Cada país sobresale por algo.Todo el mundo sabe que los suizos son expertos relojeros, que los brasileños forman a los mejores futbolistas, que los escoceses elaboran excelentes whiskys. Así que ya va siendo hora de que, de una vez por todas, se sepa que Colombia no es una simple republiqueta de narcotraficantes. Porque resulta que, créase o no, esos antiguos carteles de la droga fueron arrollados y opacados por una verdadera explosión de otros tipos de carteles, que fueron surgiendo por todas partes del escenario nacional y en los campos más disímiles. Somos, pues, algo más: somos los chachos de los carteles.


Faltando 'datos de otros municipios', que ahora no recuerdo, o que simplemente no han salido todavía a la luz pública, aquí hemos tenido carteles del azúcar, del cemento, del papel higiénico, de los pañales, de los testigos, de los medicamentos, de los transportadores, de la salud, de la hemofilia… Y ahora acabamos de desembocar en un -a primera vista escandaloso- cartel de la toga.
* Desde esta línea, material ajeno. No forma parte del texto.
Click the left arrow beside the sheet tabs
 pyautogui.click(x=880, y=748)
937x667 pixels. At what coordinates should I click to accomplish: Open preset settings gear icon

Pero viéndolo bien, ¿de qué nos escandalizamos, si el actual esquema de la justicia colombiana está diseñado para favorecer a ese tipo de organizaciones delictivas? Veamos: si un miembro de la banda respectiva es descubierto con las manos en la masa, sabe que todo será cuestión de delatar a otros integrantes, para así recibir sustanciales beneficios y rebajas de penas. Los cuales integrantes, a su vez, deberán hacer lo propio: encochinar a varios más, quienes también tendrán igual posibilidad de escapar a una larga condena delatando a otros. Funciona como un esquema Ponzi. Como una pirámide de la corrupción.
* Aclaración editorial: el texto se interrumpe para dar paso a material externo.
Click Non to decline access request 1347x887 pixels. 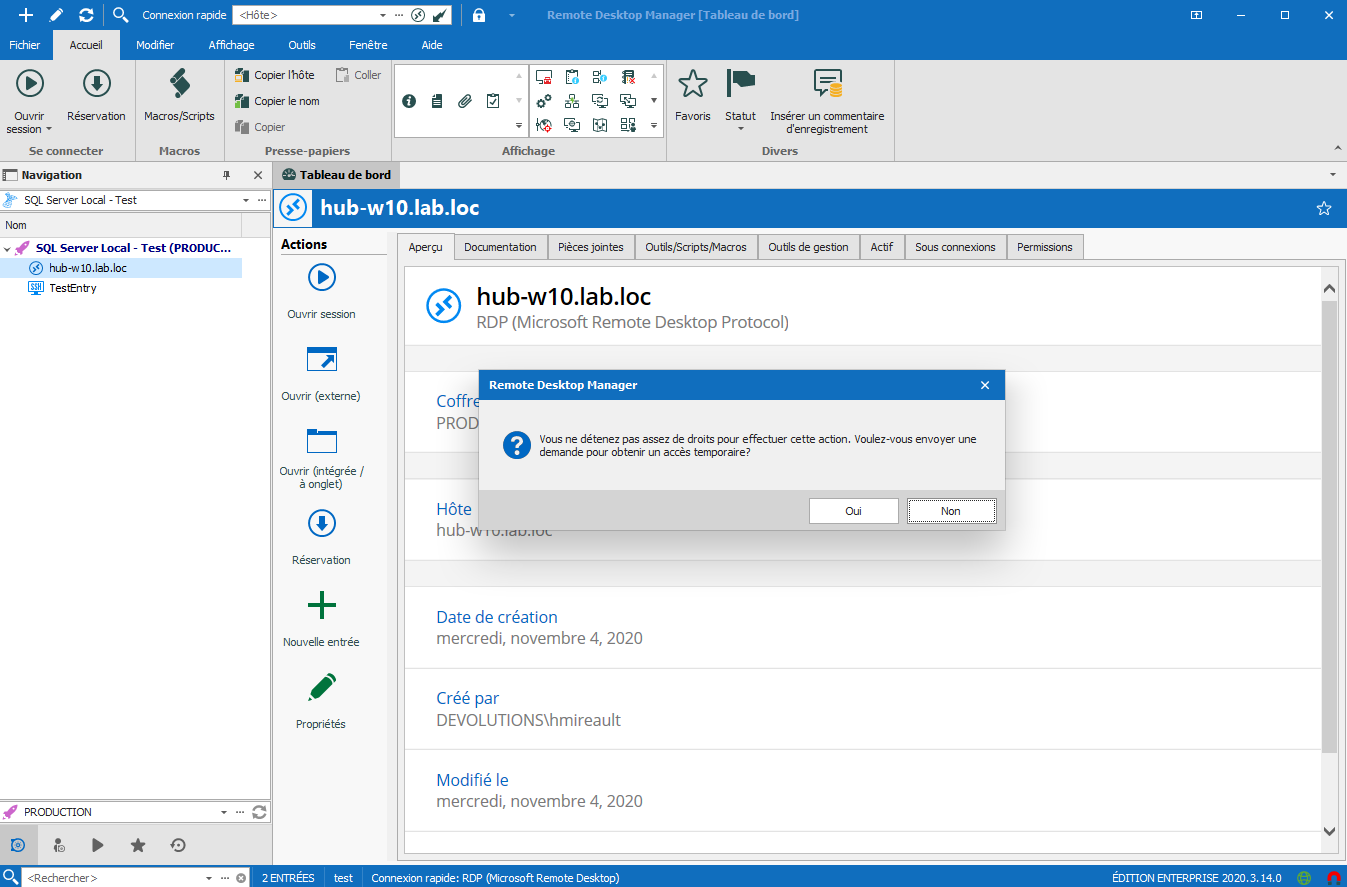point(950,511)
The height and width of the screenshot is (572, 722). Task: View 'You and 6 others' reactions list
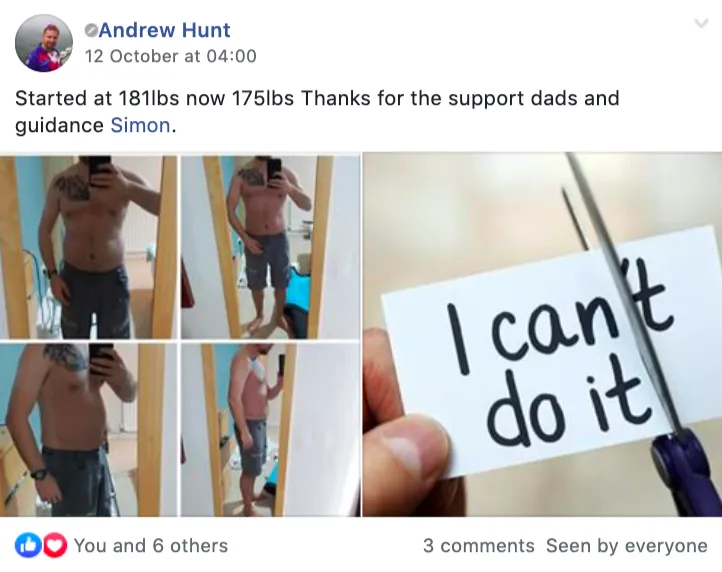[151, 546]
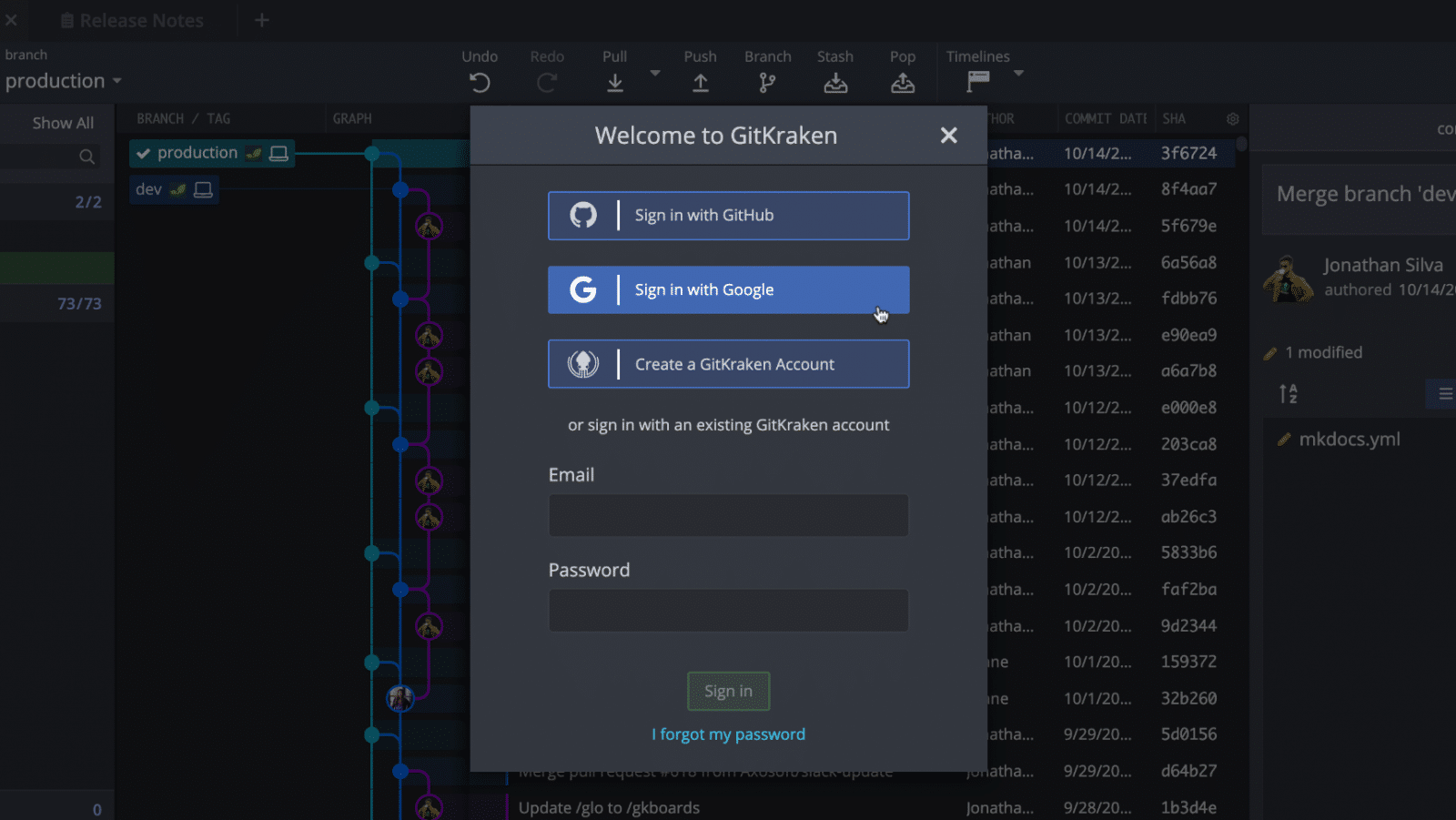
Task: Select the Push icon
Action: coord(701,82)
Por sólo mencionar el último caso: lo ocurrido con el senador Bernardo 'Ñoño' Elías, capturado recientemente por acusaciones de corrupción, y de quien El Espectador anuncia que acaba de prender un ventilador que atraparía bajo su órbita, además de a algunos funcionarios de la Presidencia de la República -quienes, según él, participaron directamente para acelerar contratos de Odebrecht-, a Éder Ferracutti, presidente del consorcio Ruta del Sol 2, al actual viceministro de Asuntos Agropecuarios y Desarrollo Rural, Luis Miguel Pico Pastrana, a la exministra de Transporte Cecilia Álvarez Correa, al abogado Javier Alberto Hernández López, hijo del excontralor Antonio Hernández Gamarra, y al empresario Roberto Prieto.Todos los cuales, a su vez, cuando ya no quede escapatoria, tendrían que buscar -cada uno de ellos- a otros tres o cuatro secuaces a quienes echar al agua.
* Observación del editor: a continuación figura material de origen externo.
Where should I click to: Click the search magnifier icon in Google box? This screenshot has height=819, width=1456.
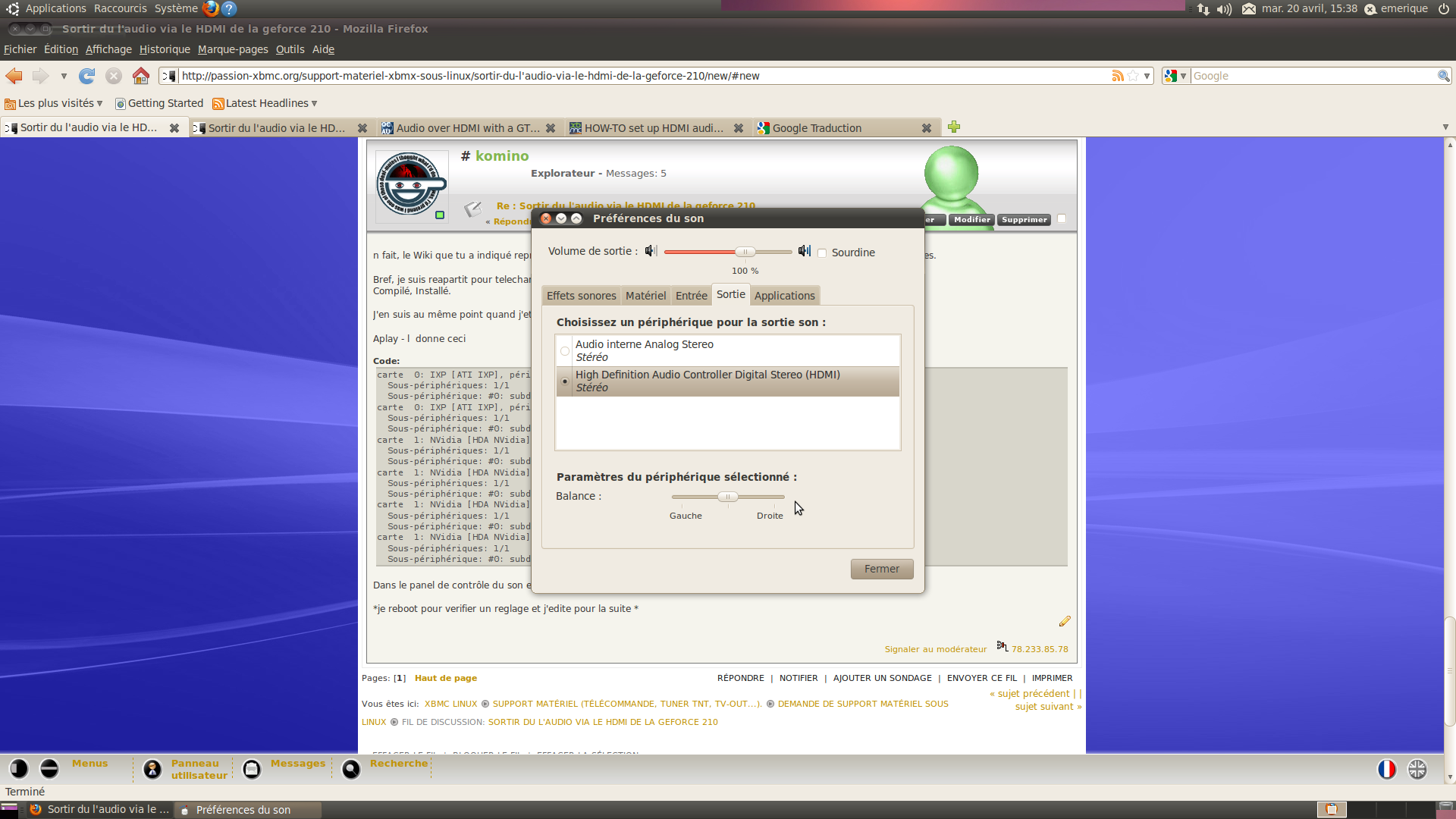[1443, 76]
Pero como en toda pirámide, y pese a que cualquiera diría que en Colombia los corruptos parecieran salir de un barril sin fondo, a los últimos, a los que se van acercando a la base, les queda cada vez más difícil conseguir a quien delatar. Y es ahí cuando la justicia colombiana entra a operar de verdad. Pero no para condenar a nadie, por supuesto, sino para poner en movimiento a su propio cartel, a través de extorsiones dirigidas a esos que tuvieron la mala suerte de no ser atrapados de primeros. A esos que quedaron relegados a la parte baja de la pirámide. A los 'tumbados'.
Y como los robos cometidos por los implicados suelen ser multimillonarios, sus recursos alcanzan fácilmente para pagar los cuantiosos sobornos que sean del caso. De ese modo, por ejemplo, y de acuerdo a la confesión del exfiscal Anticorrupción Luis Gustavo Moreno (que a su vez había sido entregado por el exgobernador de Córdoba, Alejandro Lyons), el senador Musa Besaile habría frenado su proceso por ‘parapolítica’: pagando, a través de Moreno, los 550 millones de pesos que exigía Francisco Ricaurte, quien para entonces era nadie menos el presidente de la Corte Suprema de Justicia.
¡El presidente de la Corte Suprema de Justicia! ¡El Fiscal Anticorrupción! Se dicen rápido esas dos cosas, pero hay que ver lo que eso significa; hay que ver lo que eso revela acerca del estado de corrupción sin precedentes en el que ha caído la justicia colombiana. Lo que ya es mucho decir, por cierto.
Ante todo lo cual surgen un par de preguntas inevitables: ¿era ante la supuesta majestad de la justicia que impartía esta institución, que encontró su summum en el cartel de la toga, que Uribe exigía que se sometieran los guerrilleros de las FARC -y no ante un tribunal avalado por la comunidad internacional- para así evitar que los delitos cometidos por estos últimos terminaran en la impunidad? ¿De eso fue que convenció a todo su rebaño para que votará No en el plebiscito de hace un año?
Caramba, esto de reirse con los labios partidos por el frío que está haciendo estos días sí que es doloroso.